Kids should be sensible and obedient, and parents should be hands-off
and let the saintly kids live. For some people, this may have been
life, but in the end Caitlin's only sustained conflicts are with the
obvious bad guys of the books, and not with any sources of the teenage
angst the author throws at her. There are no fights, no arguments, no
rebellion, nothing. Caitlin is an angel and never disagrees with
anyone in any reasonable consequence, and when she does state her
opinion, she's almost always right. She's the teenager every parent
wished he/she had.

Webmind may be a do-gooder, but he encounters much more real pain and
conflict than does Caitlin. One of his first bad memories is his
standing idly by as a girl kills herself on webcam after a number of
her peers demand it. In remorse, he spends the books trying to
compensate for his early ignorance, arguably his early misdeeds, by
doing as much good for humanity as possible. He reaches out to a
number of minor characters, all of whom have real life problems, and
he gets down to work doing what he does best---solving them. He fully
admits imperfection, and in being so imperfect, he becomes the most
well-rounded character in the books. He cannot be creative, so he
depends on recruited humans to help him; he cannot understand social
cues, so he spends his time learning and exploring and acknowledging
his own ignorance. He seems omnipotent, compiling a cure for cancer
and making a device to heal a man's broken spine and generally
annihilating most of the world's major problems before breakfast, but
in the end his real weaknesses lie in his inability to be human. His
main flaw as a written character is probably his lack of temptation;
for all the pitfalls facing him, Webmind has no desire to do evil or
even twist the truth for good. The thought never crosses his mind.

The "bad guys," as hackneyed as they may seem at first glance, are
interesting because they are particularly genre-savvy. They are out
to fight Webmind not out of malice, but out of legitimate fear, and
even the most obviously antagonistic villain is not a goatee-twisting
Jafar. They include the President and a number of high-ranking
officials in the US Government, all of whom have clearly watched their
"Terminator" and are absolutely certain that if Webmind grows enough
and gains enough power, he could easily swat down the human race with
a wave of his digital hand. Naturally, they panic, and they build a
long list of people and computer programs to track, analyze, and
eventually attempt a beatdown of the world's smartest AI. Watching
them wrestle with the fact that Webmind may not be the Skynet they
think he is, is particularly satisfying given that the audience
inclined to read these kinds of books would likely be just as
genre-savvy and just as terrified. It's the author's jab at the
readers, saying that he pulled the rug out from under our
expectations, and it works to much amusement.

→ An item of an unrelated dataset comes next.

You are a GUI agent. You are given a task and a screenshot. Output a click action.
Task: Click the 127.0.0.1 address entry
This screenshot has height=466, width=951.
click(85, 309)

In the end, if only for the concept, the WWW series is worth a look.
It's simple, as one might expect YA books to be, and it lacks the
depth and seriousness of a more mature series, but in the end it
delivers a new view of how AI might go if someday created. It's a
lighthearted read for a rainy day, and it's a quick series if you're
not looking for thousand-page tomes at the moment.